Mining and dissecting the WMAP data


The WMAP space mission, launched by NASA in june 2001, has made available to the scientific community high signal-to-noise, high resolution observations of the sky in 5 frequency bands ranging from 23 to 94 GHz.

I have worked on WMAP data to separate CMB from galactic and extragalactic foregrounds, to measure the temperature and polarisation power spectra of the CMB emission (see below), and to measure scaling laws that connect the SZ flux Y to the X-ray luminosity and mass of clusters (see my SZ cluster page).


Component separation

Component separation consists in identifying, in the observed frequency maps, what part of the radiation is due to which astrophysical process of emission. This is illustrated on a small patch of sky in the following figure, where we show how the WMAP K-band map at 23 GHz (top left) can be decomposed into a CMB part (top right), and a noisy foreground map (bottom left). The latter can be further processed to reduce contamination by instrumental noise, and obtain a clean foreground map (bottom right), here by Wiener-filtering the noisy foreground map with a latitude-dependent filter.

WMAP-compsep

The extraction of the CMB map by needlet ILC is described below, and in this paper. The extraction of the foreground map has been done with Tuhin Ghosh while he spent a month at APC as a visiting student, and is described here.


A full sky, low foreground, high resolution CMB map from WMAP

We have developed a component separation method, the needlet ILC, to extract a CMB map from multifrequency observations such as those provided by the WMAP collaboration. We have applied this method to WMAP 5-year observations to obtain a very clean, high resolution map of CMB emission (paper available here). As illustrated in the following figure, this map compares favourably with previous work published by our colleagues from other institutions, including the ILC map produced by the WMAP collaboration. On the left, we see that the first ILC map obtained by the WMAP team is still somewhat contaminated by the galaxy at low galactic latitude (top) and noisy at high galactic latitude (bottom). An implementation of the ILC in harmonic space by Tegmark and collaborators (right) is less noisy at the galactic pole, but also contaminated in the galactic plane, although this contamination is mostly on lower scales (absent from the WMAP ILC, which has a 1 degree resolution). The needlet ILC map (middle column) is cleaner in the galactic plane, although not yet to the level that the CMB is recovered perfectly. This is not surprising, as the WMAP only has 5 frequency channels, and the galactic emission is very strong and complex in the galactic plane.

compare-ILC


WMAP temperature and polarisation power spectra

Together with a postdoctoral fellow, Soumen Basak, we have applied the needlet ILC method to measure the temperature and polarisation power spectra of the CMB.

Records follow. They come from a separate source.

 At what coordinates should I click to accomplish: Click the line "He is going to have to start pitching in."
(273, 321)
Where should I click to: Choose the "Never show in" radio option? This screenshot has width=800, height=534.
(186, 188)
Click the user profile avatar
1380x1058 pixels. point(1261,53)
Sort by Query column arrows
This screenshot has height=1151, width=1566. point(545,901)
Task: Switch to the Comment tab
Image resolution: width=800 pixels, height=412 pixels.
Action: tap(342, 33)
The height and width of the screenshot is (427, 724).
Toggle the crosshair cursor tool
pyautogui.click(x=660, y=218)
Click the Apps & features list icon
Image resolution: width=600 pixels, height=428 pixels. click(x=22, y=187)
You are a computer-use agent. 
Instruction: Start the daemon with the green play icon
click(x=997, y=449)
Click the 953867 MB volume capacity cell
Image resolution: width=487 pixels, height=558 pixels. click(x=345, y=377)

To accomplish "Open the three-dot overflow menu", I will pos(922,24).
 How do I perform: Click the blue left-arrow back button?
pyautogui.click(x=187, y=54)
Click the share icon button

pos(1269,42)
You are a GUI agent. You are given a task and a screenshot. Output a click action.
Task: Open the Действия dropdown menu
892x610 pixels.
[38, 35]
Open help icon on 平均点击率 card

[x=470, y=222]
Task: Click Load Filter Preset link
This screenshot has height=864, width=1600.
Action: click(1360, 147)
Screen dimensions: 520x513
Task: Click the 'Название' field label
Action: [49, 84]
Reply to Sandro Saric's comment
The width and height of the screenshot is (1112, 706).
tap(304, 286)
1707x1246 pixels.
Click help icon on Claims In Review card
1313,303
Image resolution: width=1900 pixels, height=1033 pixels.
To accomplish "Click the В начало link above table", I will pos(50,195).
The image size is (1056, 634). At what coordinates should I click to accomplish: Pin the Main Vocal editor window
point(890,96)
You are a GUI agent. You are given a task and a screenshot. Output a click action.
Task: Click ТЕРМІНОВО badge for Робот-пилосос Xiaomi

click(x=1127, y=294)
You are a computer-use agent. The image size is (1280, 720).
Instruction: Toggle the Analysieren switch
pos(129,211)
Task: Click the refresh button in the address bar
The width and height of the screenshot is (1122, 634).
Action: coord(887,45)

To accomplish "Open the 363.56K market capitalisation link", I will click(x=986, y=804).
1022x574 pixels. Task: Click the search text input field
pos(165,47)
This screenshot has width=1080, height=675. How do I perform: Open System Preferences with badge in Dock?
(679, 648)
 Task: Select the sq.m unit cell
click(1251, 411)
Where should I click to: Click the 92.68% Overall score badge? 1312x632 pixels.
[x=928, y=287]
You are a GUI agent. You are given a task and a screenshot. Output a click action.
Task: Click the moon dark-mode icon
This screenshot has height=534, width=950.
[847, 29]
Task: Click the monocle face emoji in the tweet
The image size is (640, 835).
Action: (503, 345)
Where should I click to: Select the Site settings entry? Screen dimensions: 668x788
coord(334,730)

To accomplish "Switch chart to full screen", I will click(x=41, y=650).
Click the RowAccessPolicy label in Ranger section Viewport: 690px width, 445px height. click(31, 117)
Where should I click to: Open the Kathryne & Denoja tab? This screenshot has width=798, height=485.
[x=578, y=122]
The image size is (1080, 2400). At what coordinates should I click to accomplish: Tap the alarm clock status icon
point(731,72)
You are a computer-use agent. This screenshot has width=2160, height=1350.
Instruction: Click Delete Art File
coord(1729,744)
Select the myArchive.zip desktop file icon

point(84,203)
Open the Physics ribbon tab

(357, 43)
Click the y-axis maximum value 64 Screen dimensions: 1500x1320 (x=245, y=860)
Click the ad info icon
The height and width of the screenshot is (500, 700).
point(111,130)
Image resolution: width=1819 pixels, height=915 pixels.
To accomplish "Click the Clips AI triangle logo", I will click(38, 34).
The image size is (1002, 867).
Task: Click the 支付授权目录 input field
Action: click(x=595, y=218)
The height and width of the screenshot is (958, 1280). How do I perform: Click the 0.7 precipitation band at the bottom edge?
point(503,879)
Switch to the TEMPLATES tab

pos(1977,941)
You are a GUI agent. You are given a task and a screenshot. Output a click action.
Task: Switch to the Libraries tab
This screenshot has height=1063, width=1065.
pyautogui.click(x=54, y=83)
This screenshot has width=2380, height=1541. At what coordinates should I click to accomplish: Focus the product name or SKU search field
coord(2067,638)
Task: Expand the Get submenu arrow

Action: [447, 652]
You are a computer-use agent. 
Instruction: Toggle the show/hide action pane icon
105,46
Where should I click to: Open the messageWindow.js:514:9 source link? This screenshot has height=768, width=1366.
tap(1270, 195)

The analysis is done by first applying a needlet ILC to find the best set of linear combinations of needlet coefficients that reject foreground contaminations in maps of CMB intensity and of E and B-mode polarisation. These filters are then applied to each individual year of observation from the WMAP 7-year data set. Spectra are estimated as noise-weighted averages of (local, in pixel space) band-averaged covariances.